Allbirds had a genuinely strong brand, strong enough that when the company was falling apart, the name and IP were still worth $39 million to a buyer who wanted to keep making shoes under that name. But the company behind it couldn't build a sustainable business on it. When the brand got sold off, what remained was a publicly traded company with no product, no revenue, and no identity. A strong brand without a viable business model depreciates, and a business model without brand is just a vessel waiting for the next trend. The brand creates the value. The business model captures it. When they come apart, you get a wool sneaker company pivoting to GPU leasing.
The Uncomfortable Question for B2B
A shoe company becoming an AI infrastructure provider is the kind of thing that makes you check whether the article was published on April 1st. But there's a quieter version of this story playing out across B2B that deserves the same scrutiny.

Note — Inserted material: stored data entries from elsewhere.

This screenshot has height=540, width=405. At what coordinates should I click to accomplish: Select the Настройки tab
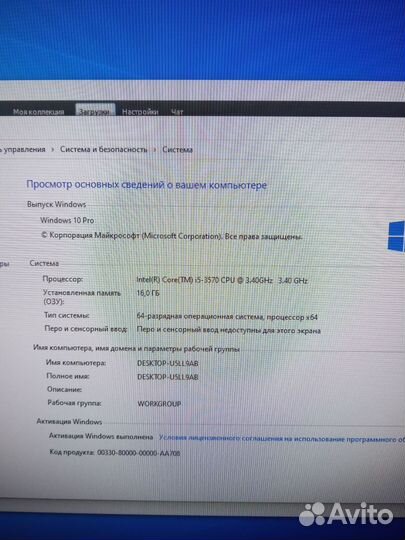click(x=140, y=112)
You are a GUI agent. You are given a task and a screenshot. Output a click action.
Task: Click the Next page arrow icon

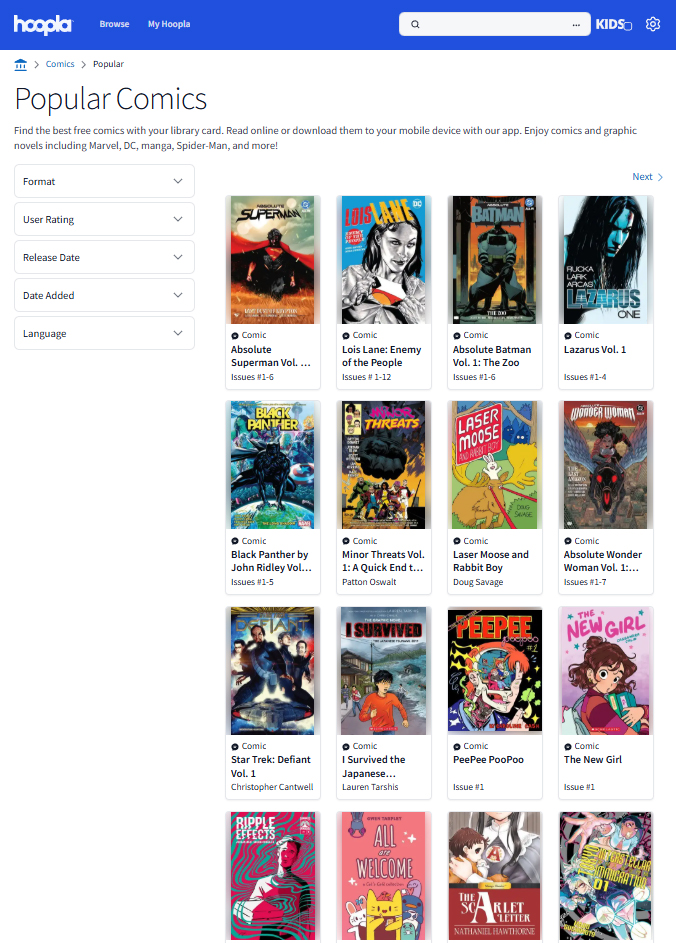660,177
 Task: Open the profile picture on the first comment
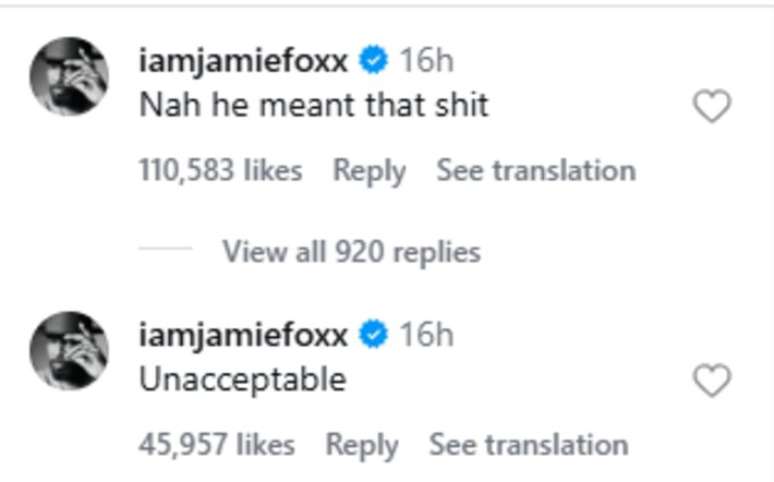click(x=69, y=76)
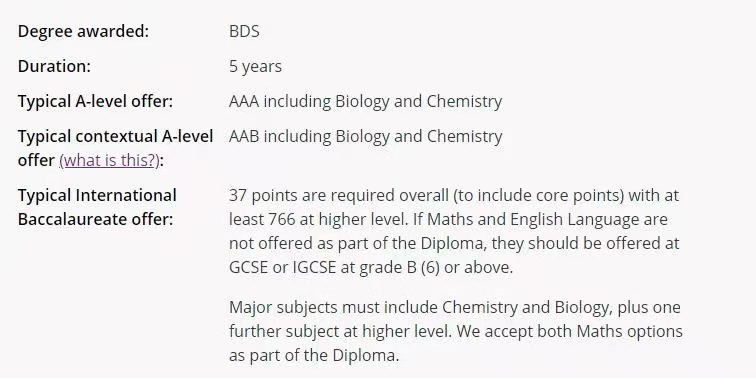Click the "Typical International" label line
Image resolution: width=756 pixels, height=378 pixels.
click(97, 195)
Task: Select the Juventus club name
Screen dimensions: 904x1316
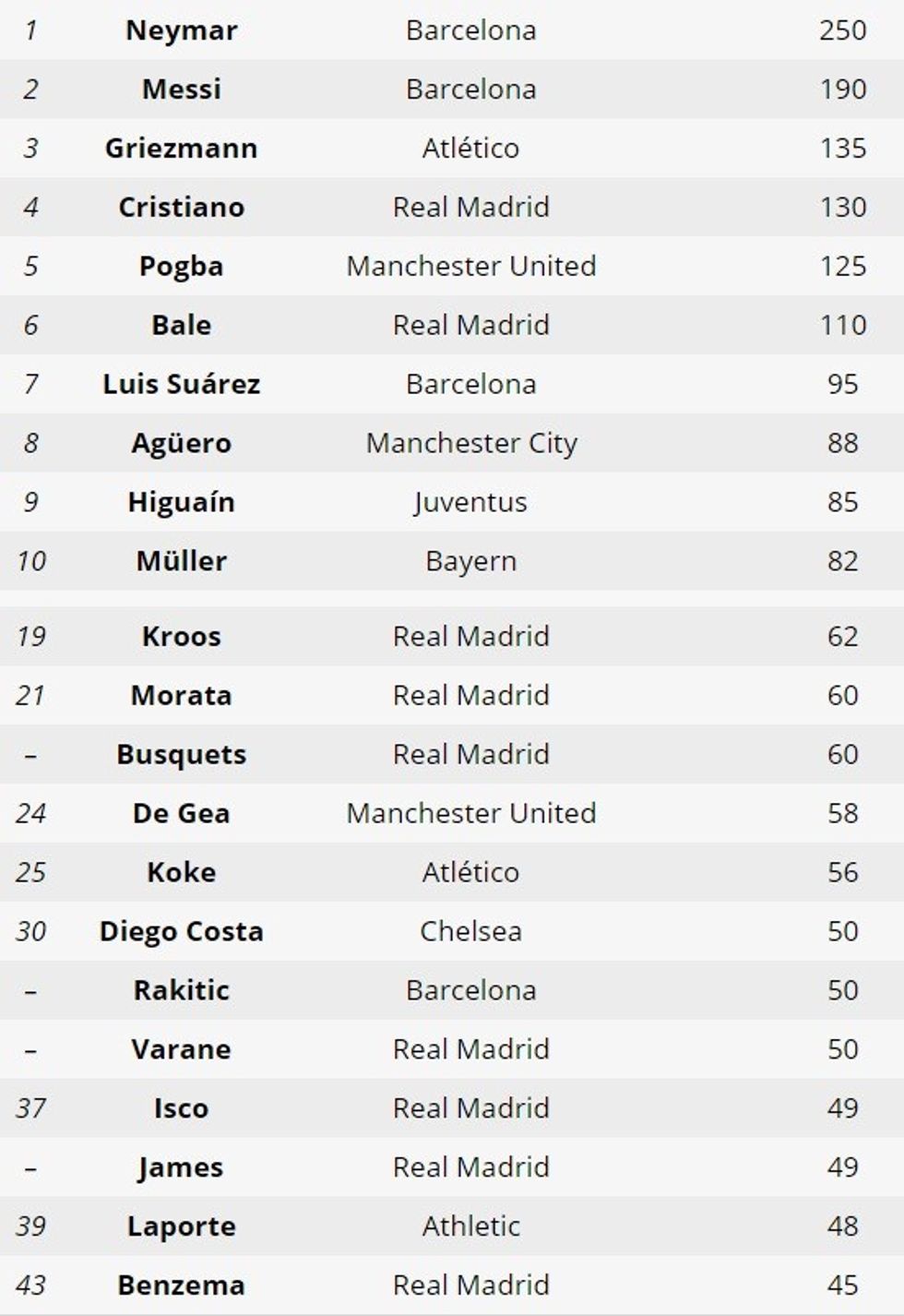Action: [470, 503]
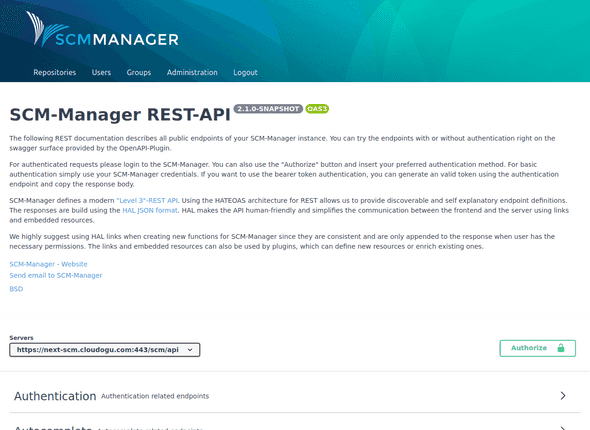This screenshot has height=430, width=590.
Task: Visit the SCM-Manager - Website link
Action: [x=48, y=264]
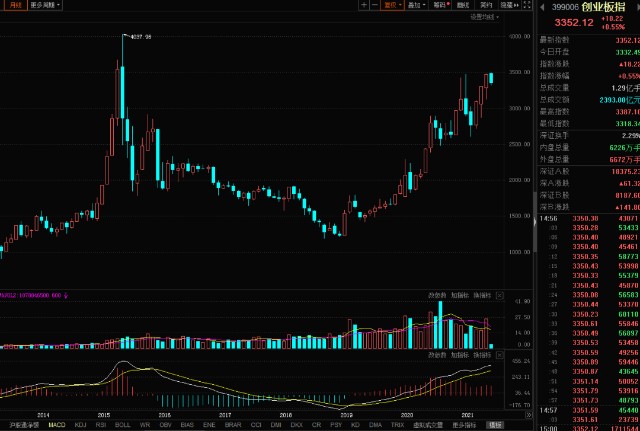The image size is (640, 431).
Task: Open the moving average settings dropdown
Action: 484,17
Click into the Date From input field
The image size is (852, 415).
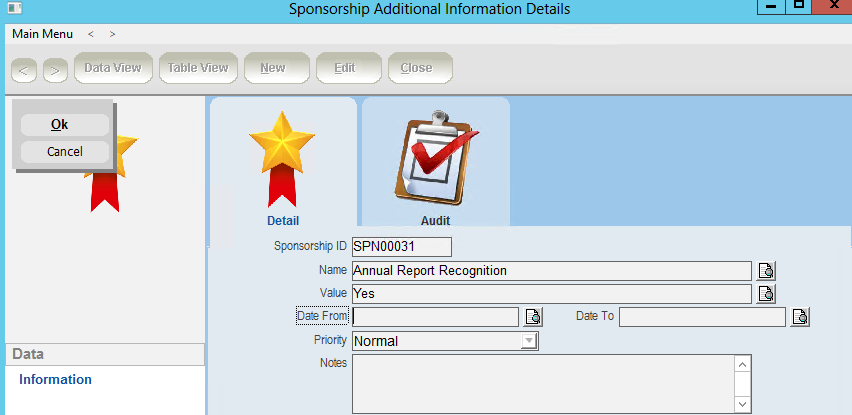click(x=435, y=317)
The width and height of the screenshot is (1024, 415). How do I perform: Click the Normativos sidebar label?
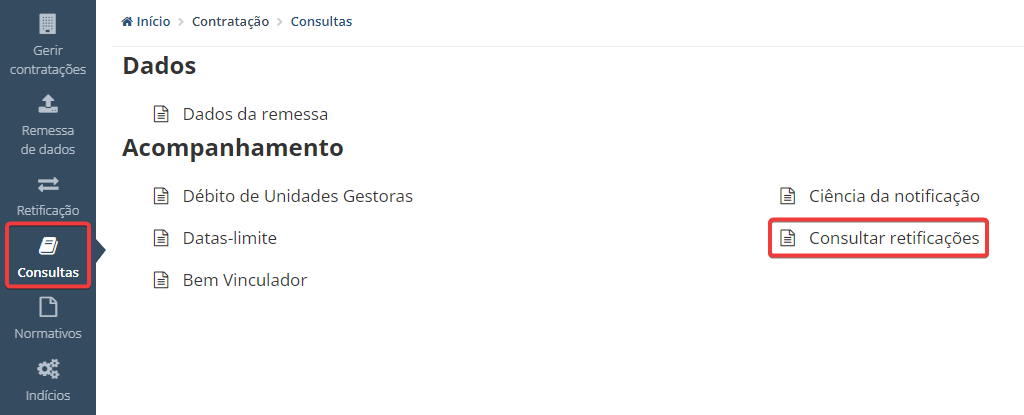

I've lost count of how many B2B companies have added "AI-powered" to their positioning without meaningfully changing their product, updated their homepage to mention AI without rebuilding any underlying capability, or announced an "AI strategy" that amounts to wrapping an API call in a press release. The Allbirds pivot is the cartoonish extreme of something happening at a subtler scale across the entire landscape. Companies are attaching their brands to AI because that's where the attention, the funding, and the market premium currently live. And because AI actually works, the consequences of faking it are more severe than they were with blockchain or the metaverse. When buyers are sophisticated, technical, and allergic to marketing hype, the credibility loss from an empty AI claim is permanent.
Identity Outlasts Every Hype Cycle
The companies that survive across hype cycles know what they are. They have a clear identity that doesn't need to be reinvented when the market shifts, and they adopt new technologies without pretending to become a different company. Anthropic wasn't built on a pivot. It was built as an AI company from day one, with a specific thesis about safety and trust that differentiates it from every competitor. The best B2B companies operate the same way. They use AI to make their existing positioning more powerful, not to replace a positioning that wasn't working.
Allbirds made great shoes. It had a brand people loved. It lost the business model, sold the brand, and now what's left is called NewBird AI. Somewhere in a startup accelerator, a founder is looking at this stock chart and thinking about what they could do by adding AI to the name. Build something real instead. Build it on a brand foundation that doesn't need reinventing every cycle, and let the NewBirds chase the trend while you compound the value.
The fuzzy shoes deserved better. Your brand does too.